ComponentDispatcher

IKIS depends on the message loop calling the root IKIS's TranslateAccelerator/TranslateChar/OnMnemonic.  But every message loop is a little different, and not all of them are aware of IKIS, so WPF provides an API called ComponentDispatcher that defines a simple protocol for message loop to follow to allow nice interop.

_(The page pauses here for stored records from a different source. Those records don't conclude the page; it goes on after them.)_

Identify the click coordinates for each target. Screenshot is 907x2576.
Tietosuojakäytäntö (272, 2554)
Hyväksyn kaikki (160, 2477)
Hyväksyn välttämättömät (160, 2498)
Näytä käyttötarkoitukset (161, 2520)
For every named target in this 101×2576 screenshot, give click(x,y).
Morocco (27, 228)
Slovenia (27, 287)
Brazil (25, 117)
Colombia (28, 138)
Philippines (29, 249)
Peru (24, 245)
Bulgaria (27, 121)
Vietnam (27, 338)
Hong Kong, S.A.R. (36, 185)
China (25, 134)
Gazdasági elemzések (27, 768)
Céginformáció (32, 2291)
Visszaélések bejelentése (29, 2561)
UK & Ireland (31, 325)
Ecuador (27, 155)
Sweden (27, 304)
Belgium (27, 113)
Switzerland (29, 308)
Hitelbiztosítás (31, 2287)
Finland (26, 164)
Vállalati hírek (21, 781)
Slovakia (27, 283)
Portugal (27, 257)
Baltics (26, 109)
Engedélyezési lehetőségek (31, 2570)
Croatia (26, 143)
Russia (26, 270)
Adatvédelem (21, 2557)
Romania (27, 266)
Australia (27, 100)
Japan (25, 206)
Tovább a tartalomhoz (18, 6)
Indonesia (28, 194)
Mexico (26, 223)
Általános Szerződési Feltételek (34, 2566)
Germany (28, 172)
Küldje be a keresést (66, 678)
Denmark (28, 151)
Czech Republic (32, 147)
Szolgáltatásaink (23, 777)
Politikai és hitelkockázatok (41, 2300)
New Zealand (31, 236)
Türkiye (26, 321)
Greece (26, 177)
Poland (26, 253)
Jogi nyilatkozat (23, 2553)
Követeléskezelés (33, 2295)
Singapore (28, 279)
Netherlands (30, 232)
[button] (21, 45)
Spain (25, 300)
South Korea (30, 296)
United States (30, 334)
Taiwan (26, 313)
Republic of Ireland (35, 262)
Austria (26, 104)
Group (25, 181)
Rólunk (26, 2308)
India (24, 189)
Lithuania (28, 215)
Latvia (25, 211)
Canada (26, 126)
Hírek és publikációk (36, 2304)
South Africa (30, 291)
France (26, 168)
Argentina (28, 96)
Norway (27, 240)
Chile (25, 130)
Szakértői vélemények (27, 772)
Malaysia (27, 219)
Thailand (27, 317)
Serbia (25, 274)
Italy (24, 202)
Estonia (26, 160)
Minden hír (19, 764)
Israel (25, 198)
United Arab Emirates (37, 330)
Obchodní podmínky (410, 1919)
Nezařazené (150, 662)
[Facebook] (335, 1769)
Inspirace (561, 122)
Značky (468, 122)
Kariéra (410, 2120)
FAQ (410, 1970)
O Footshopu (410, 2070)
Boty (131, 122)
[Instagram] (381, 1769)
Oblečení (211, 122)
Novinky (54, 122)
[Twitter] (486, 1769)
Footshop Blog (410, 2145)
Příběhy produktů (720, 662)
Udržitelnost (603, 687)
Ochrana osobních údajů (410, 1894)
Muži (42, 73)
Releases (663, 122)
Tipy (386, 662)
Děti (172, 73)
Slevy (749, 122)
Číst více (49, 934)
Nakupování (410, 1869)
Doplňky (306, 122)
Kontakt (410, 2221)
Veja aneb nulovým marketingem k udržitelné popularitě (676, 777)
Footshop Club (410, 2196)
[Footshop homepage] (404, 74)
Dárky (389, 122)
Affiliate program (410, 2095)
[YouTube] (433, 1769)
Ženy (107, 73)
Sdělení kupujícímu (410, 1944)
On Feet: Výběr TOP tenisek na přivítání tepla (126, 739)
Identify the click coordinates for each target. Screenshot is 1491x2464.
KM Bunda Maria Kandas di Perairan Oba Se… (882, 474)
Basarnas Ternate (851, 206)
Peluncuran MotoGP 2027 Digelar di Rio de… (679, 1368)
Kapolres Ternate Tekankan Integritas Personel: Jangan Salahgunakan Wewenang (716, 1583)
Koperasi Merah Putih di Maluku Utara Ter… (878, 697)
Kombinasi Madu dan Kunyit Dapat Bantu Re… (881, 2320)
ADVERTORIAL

ComponentDispatcher provides a set of static APIs (which are implicitly tied to the calling thread).  The message loop promises to call some of those APIs at critical times.  Other ComponentDispatcher APIs provide events that other parties (like an IKIS) can listen to.  WPF's Dispatcher class, which is essentially a message loop, calls all the right ComponentDispatcher methods, but you are also free to use your own message loop.

ComponentDispatcher is:

public static class ComponentDispatcher {
    //Properties
    public static bool IsThreadModal { get; }

    //Methods
    public static void PushModal();
    public static void PopModal();
    public static void RaiseIdle();
    //Raises ThreadFilterMessage and if this does not set handled to true raises ThreadPreProcessMessage
    public static bool RaiseThreadMessage(ref MSG msg);

    //Events
    public static event EventHandler ThreadIdle;
    public static event ThreadFilterMessageEventHandler ThreadFilterMessage;
    public static event ThreadPreProcessMessageEventHandler ThreadPreProcessMessage;
    public static event EventHandler EnterThreadModal;
    public static event EventHandler LeaveThreadModal;
}

All members of the ComponentDispatcher are specific to a thread. Calling IsThreadModal on two different threads may return to different answers. Calling ComponentDispatcher methods on thread A will only invoke event handlers that registered on thread A.

Methods message loops should call:

PushModal is called by the message loop to indicate the thread is modal, and PopModal does the reverse. These calls can nest.
RaiseIdle is called by the message loop to indicate that this is a good time for ComponentDispatcher to raise the ThreadIdle event. ComponentDispatcher will not raise ThreadIdle if IsThreadModel is true, but message loops are free to call RaiseIdle even if ComponentDispatcher will ignore it.

RaiseThreadMessage is called by the message loop to indicate that a new message is available (PeekMessage). The return value indicates whether someone listening to a ComponentDispatcher event handled the message. If RaiseThreadMessage returns true (handled), the dispatcher should do nothing further with the message. If the return value is false, the dispatcher is expected to call Win32's TranslateMessage then DispatchMessage.

Functionality if you're not a message loop:

IsThreadModal returns whether the application has gone modal (e.g., a modal message loop has been pushed). ComponentDispatcher knows this because it counts PushModal/PopModal calls from the message loop.

ThreadFilterMessage and ThreadPreProcessMessage events have standard CLR rules for invoking delegates. Delegates are invoked in an unspecified order, and all delegates are invoked even if the first one marks the message as handled.

ThreadIdle indicates a good time to do idle processing (i.e., there’s no other pending messages for the thread). ThreadIdle will not be raised if the thread is modal.

ThreadFilterMessage event is raised for all messages that the message pump processes.  ThreadPreProcessMessage is raised for all messages that weren't handled during ThreadFilterMessage.

A message is considered handled if after the ThreadFilterMessage event or ThreadPreProcessMessage event, the "handled" parameter passed by ref into those events is true. Event handlers should ignore the message if bool handled is true, because that means the different handler handled the message first. Event handlers to both events may modify the message, the dispatcher should be sure to dispatch the modified message and not the original unchanged message. ThreadPreProcessMessage is delivered to anyone who listens, but the intention is that only the top-level window containing the hwnd at which the messages targeted should pay attention to the message.

How HwndSource talks to ComponentDispatcher
If the HwndSource is a top-level window (no parent hwnd), it will register with ComponentDispatcher.ThreadPreProcessMessage -- when that event is raised, if the message is intended for the HwndSource or descendent hwnd, HwndSource calls its IKIS.TranslateAccelerator/TranslateChar/OnMnemonic.

If the HwndSource is not a top-level window (it has a parent hwnd), it expects the parent will figure out how to talk to the message loop and invoke the appropriate IKIS methods.

If HwndSource's WndProc is called without an appropriate IKIS method being called first (eg, because the message loop didn't properly notify the ComponentDispatcher, or because the HwndSource's parent hwnd didn't call IKIS methods), HwndSource will do the best it can, and the WPF content will receive the usual keyboard events like UIElement.KeyDown.  However, no IKIS methods will be called.